Groups Ask Forced Arbitration in the Nursing Home Industry to End
Posted: October 21st, 2015
A group of twenty-seven lawmakers have written a letter to the US Centers for Medicare and Medicaid Services (CMS) requesting that the agency establish a regulation to guarantee that all nursing home arbitration agreements are entered into on a voluntary and informed basis. Effectively ending forced arbitration in nursing home contracts which would limit the ability of residents and their families to file lawsuits over nursing home neglect and abuse.
Proposed new regulations by the CMS would force revision of arbitration clauses in nursing homes which receive federal funding. However, consumer watchdog groups and others feel that the proposals do not act aggressively enough to limit forced arbitration.
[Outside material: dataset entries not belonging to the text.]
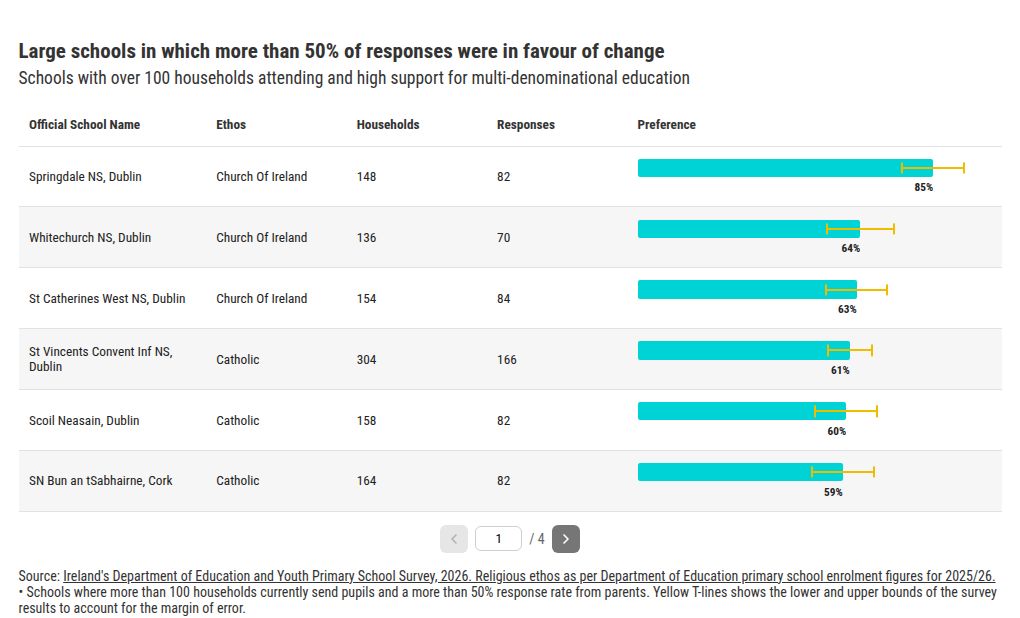
Task: Click the St Vincents Convent Inf NS name
Action: click(101, 359)
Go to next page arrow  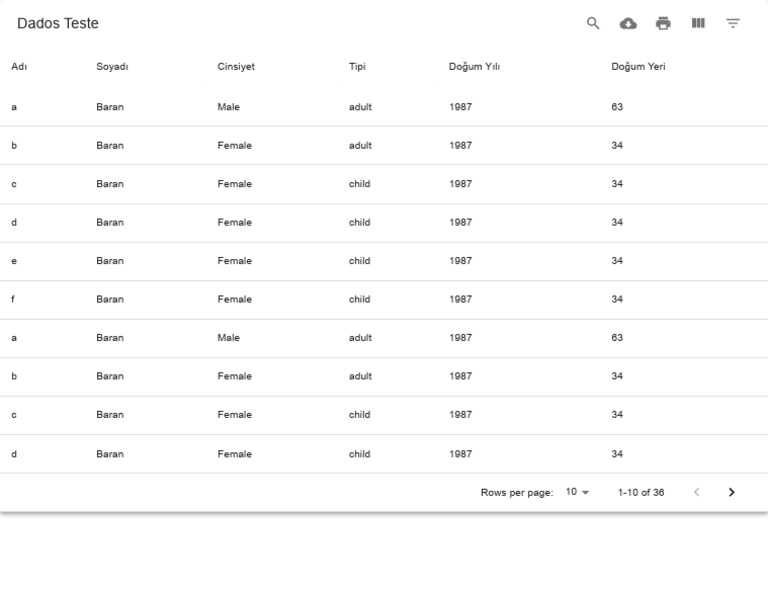pyautogui.click(x=731, y=492)
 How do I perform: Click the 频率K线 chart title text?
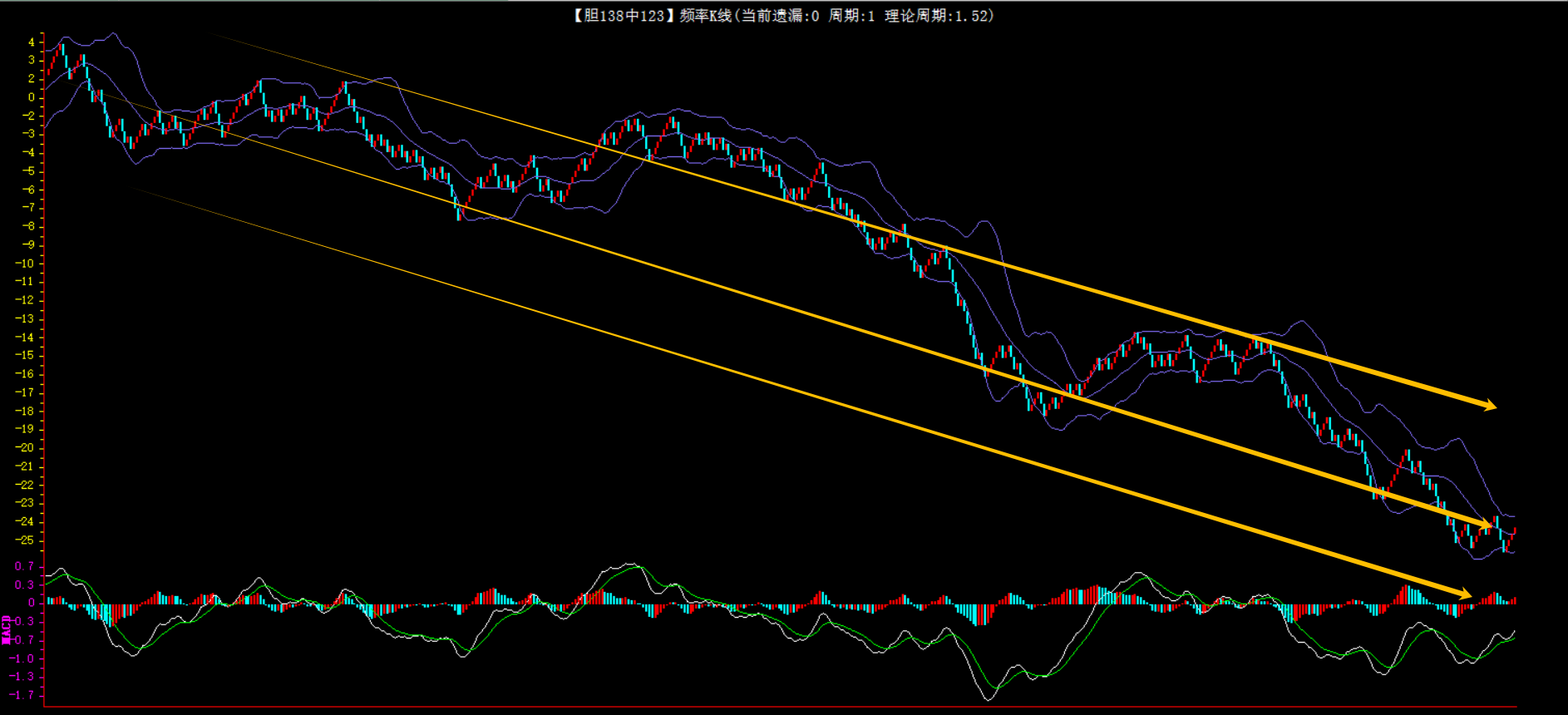click(705, 16)
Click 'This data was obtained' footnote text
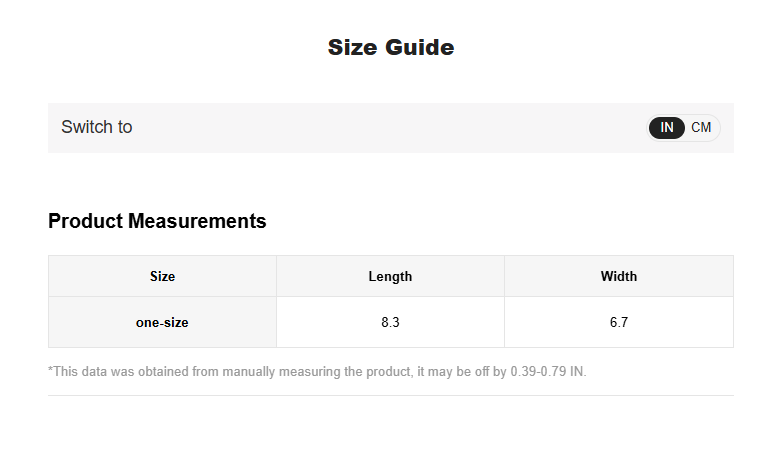Screen dimensions: 760x475 click(112, 372)
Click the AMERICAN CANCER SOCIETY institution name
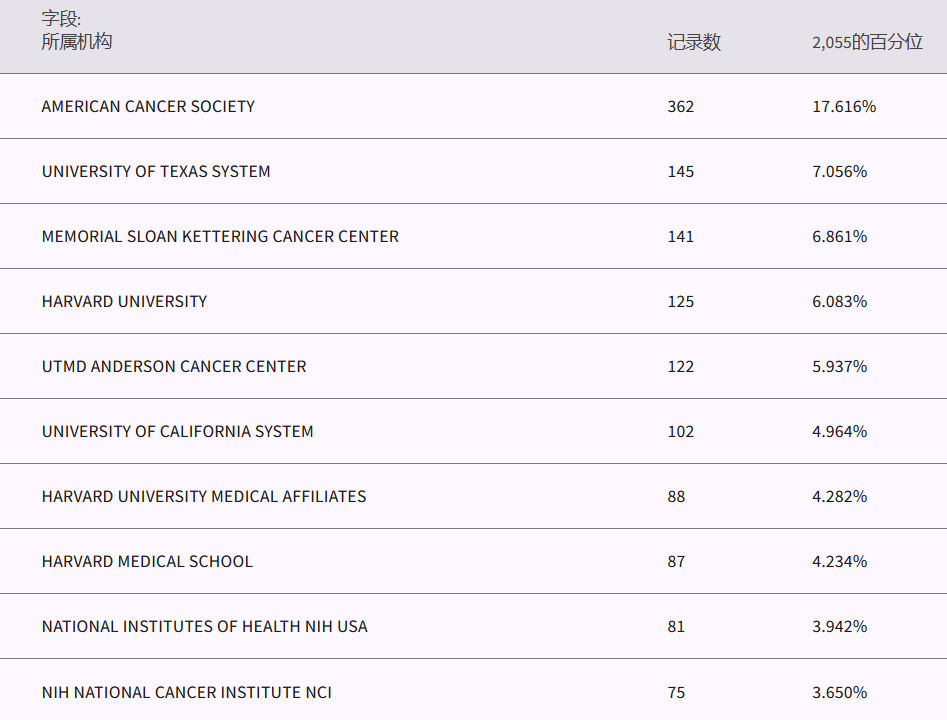The width and height of the screenshot is (947, 720). pyautogui.click(x=148, y=106)
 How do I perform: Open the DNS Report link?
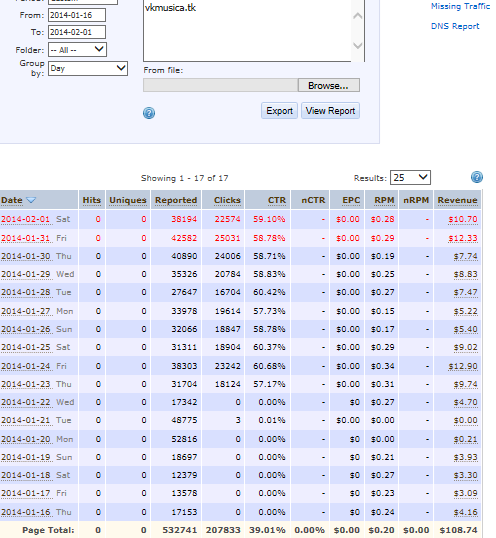coord(455,26)
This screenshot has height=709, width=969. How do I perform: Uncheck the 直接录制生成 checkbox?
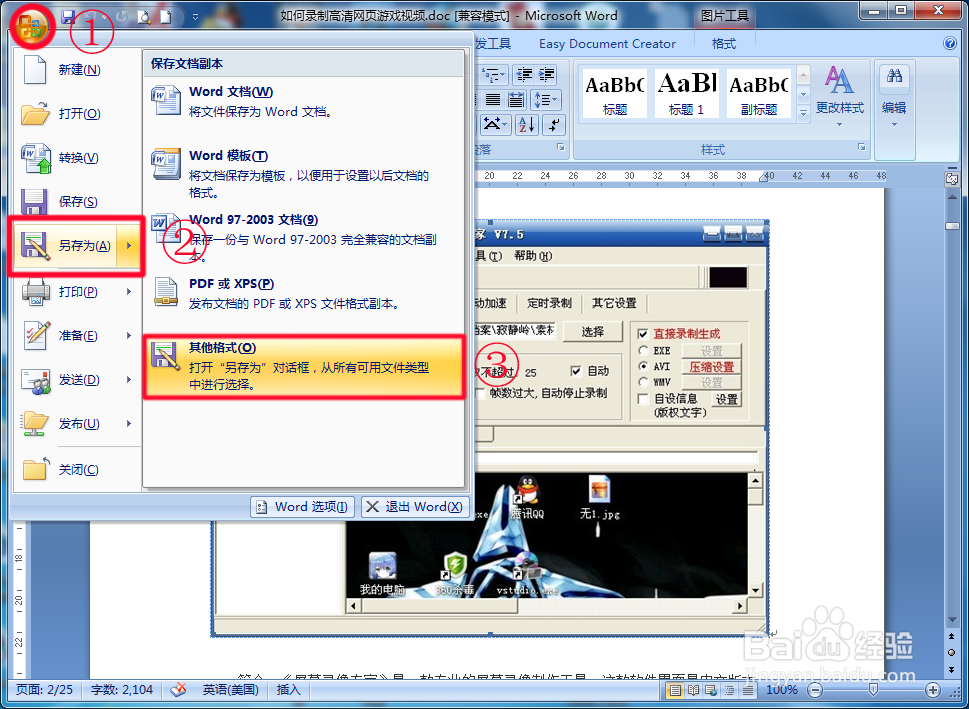coord(642,334)
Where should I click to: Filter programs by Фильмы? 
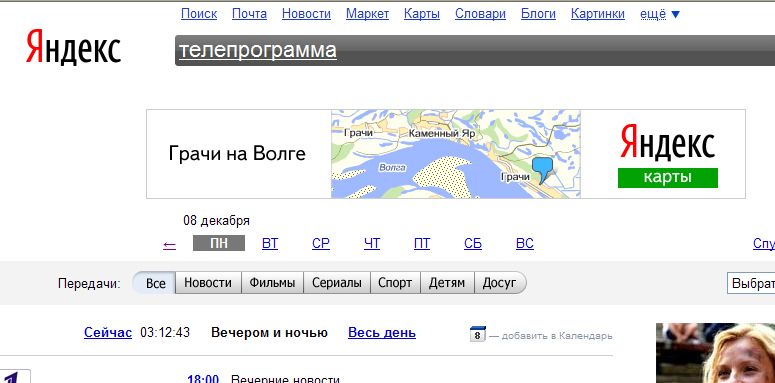tap(272, 283)
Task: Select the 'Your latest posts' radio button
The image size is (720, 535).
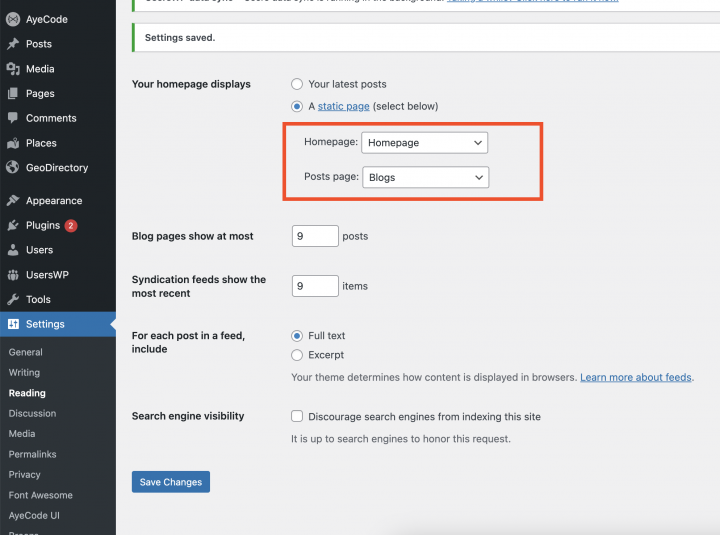Action: 297,85
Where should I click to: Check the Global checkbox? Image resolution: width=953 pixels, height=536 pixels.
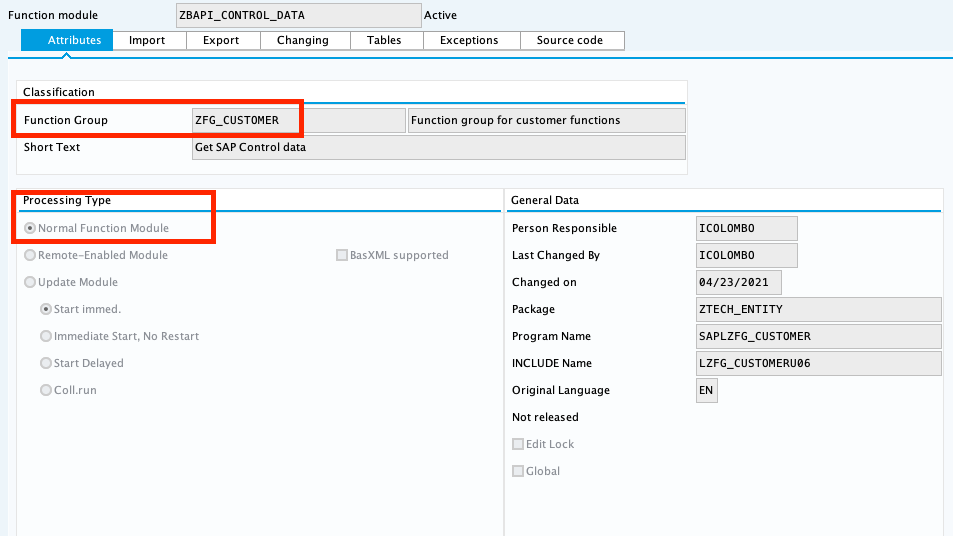pos(518,471)
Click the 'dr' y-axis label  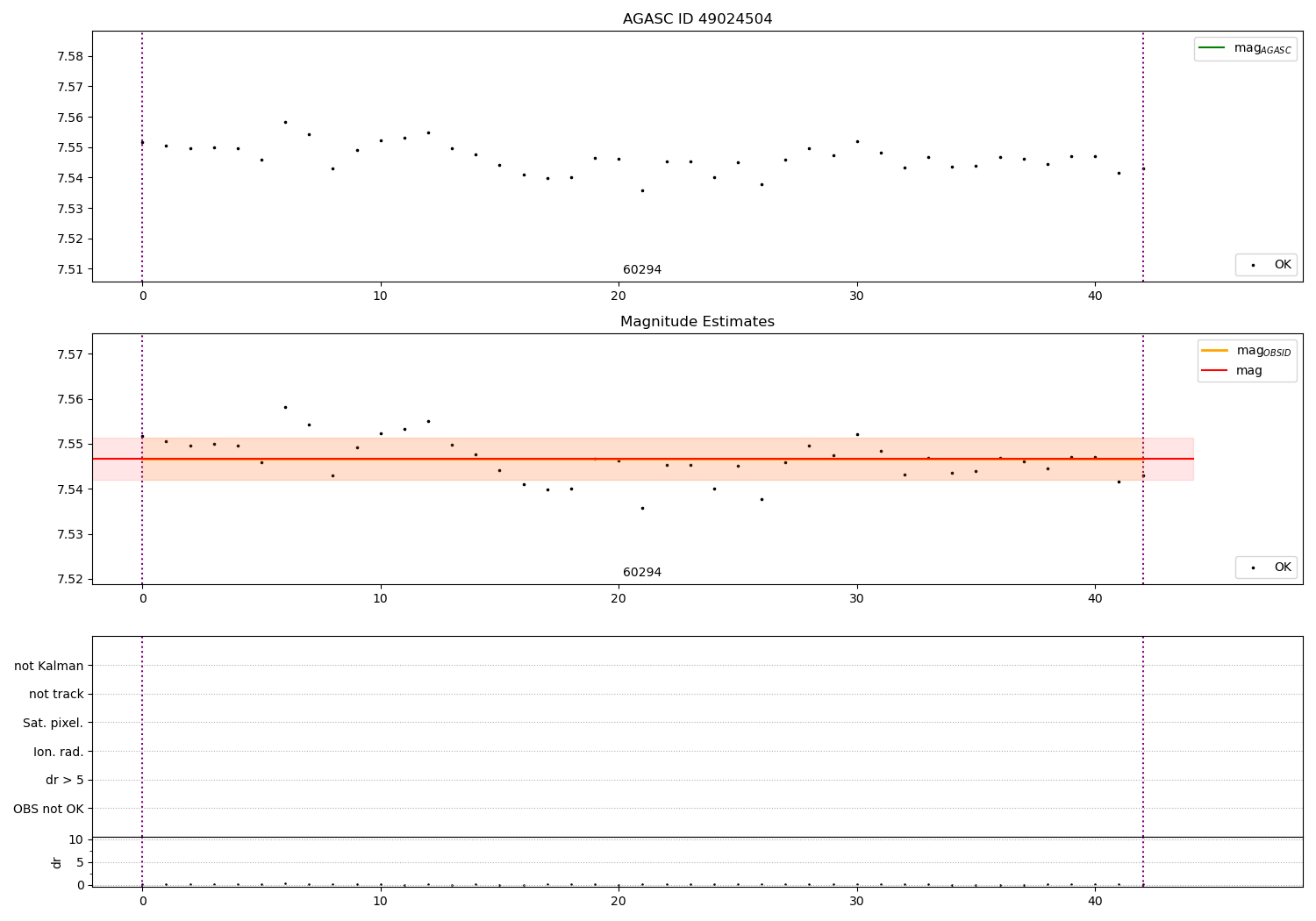tap(57, 862)
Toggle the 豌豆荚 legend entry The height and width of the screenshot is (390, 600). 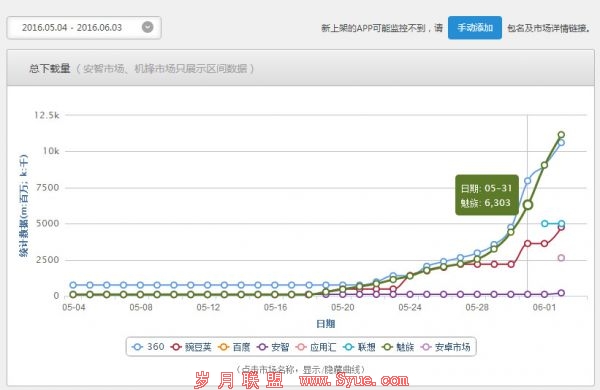click(x=191, y=347)
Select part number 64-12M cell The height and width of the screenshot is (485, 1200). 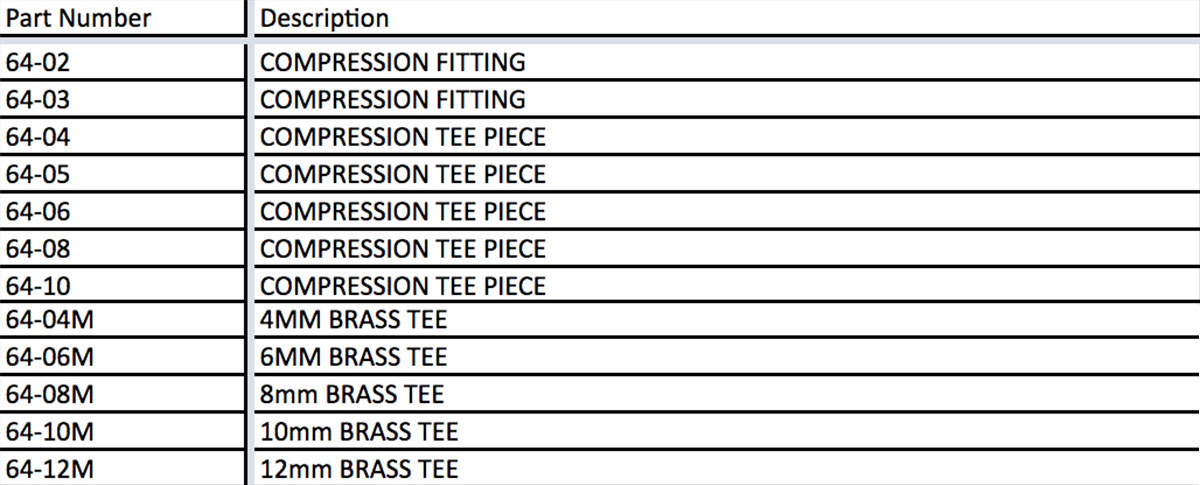pyautogui.click(x=49, y=469)
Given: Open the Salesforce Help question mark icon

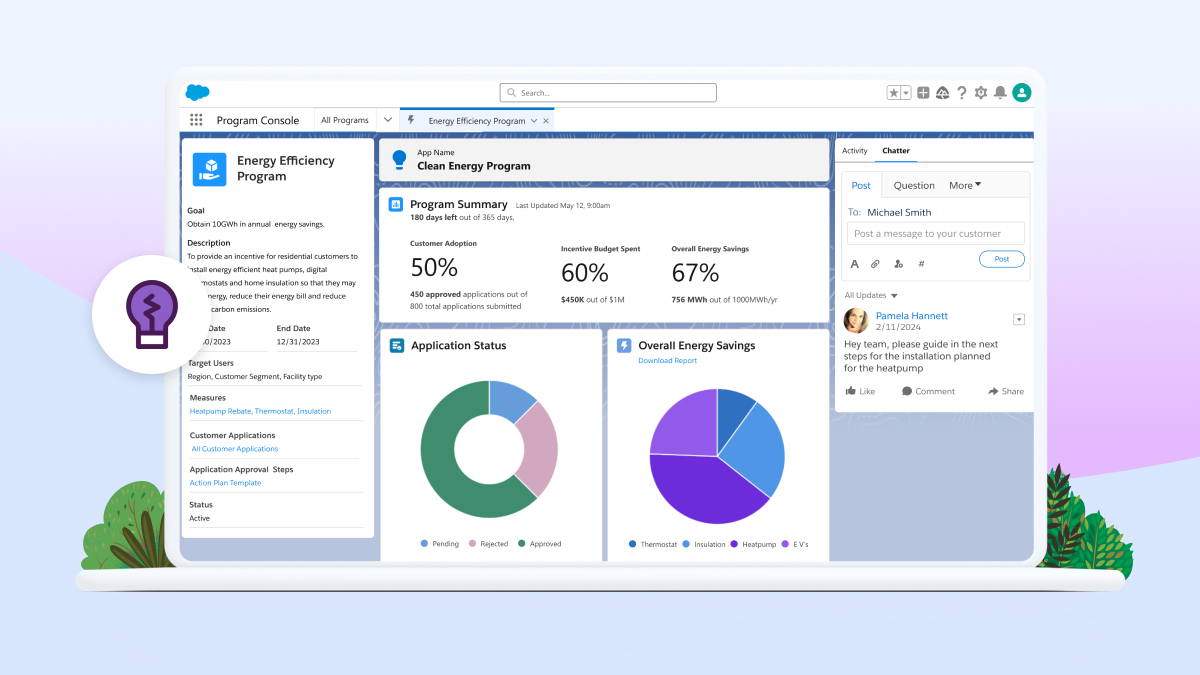Looking at the screenshot, I should (x=962, y=92).

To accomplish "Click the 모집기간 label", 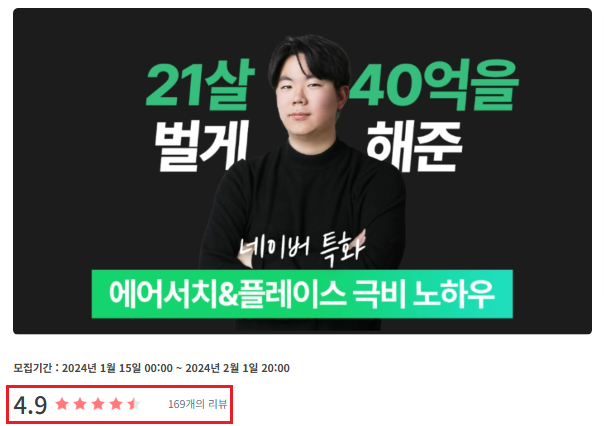I will click(32, 368).
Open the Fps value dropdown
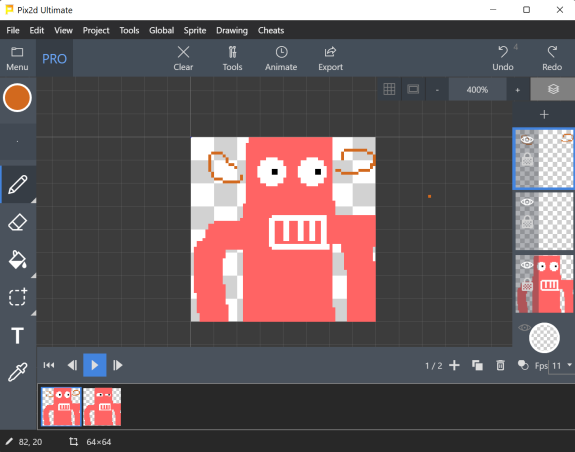 point(569,365)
Forced arbitration clauses included in some nursing home contracts act to keep families and residents from filing lawsuits against the facility. Therefore, any claims of neglect, abuse, or other issues which could otherwise become the subject of a lawsuit, are settled by a third-party arbitrator who may be referred by the nursing home industry itself. To add to such concerns, participation in such an arbitration set-up is a requirement of admission to the facility. Furthermore, residents and families are not always adequately advised of the nature of the agreement when they are signing it.
The current proposal was reopened for public comment on September 15, 2015 for a month, and does not require Medicare and Medicaid participants to halt the use of forced arbitration clauses, though it does nod to the trouble they cause for residents and their families.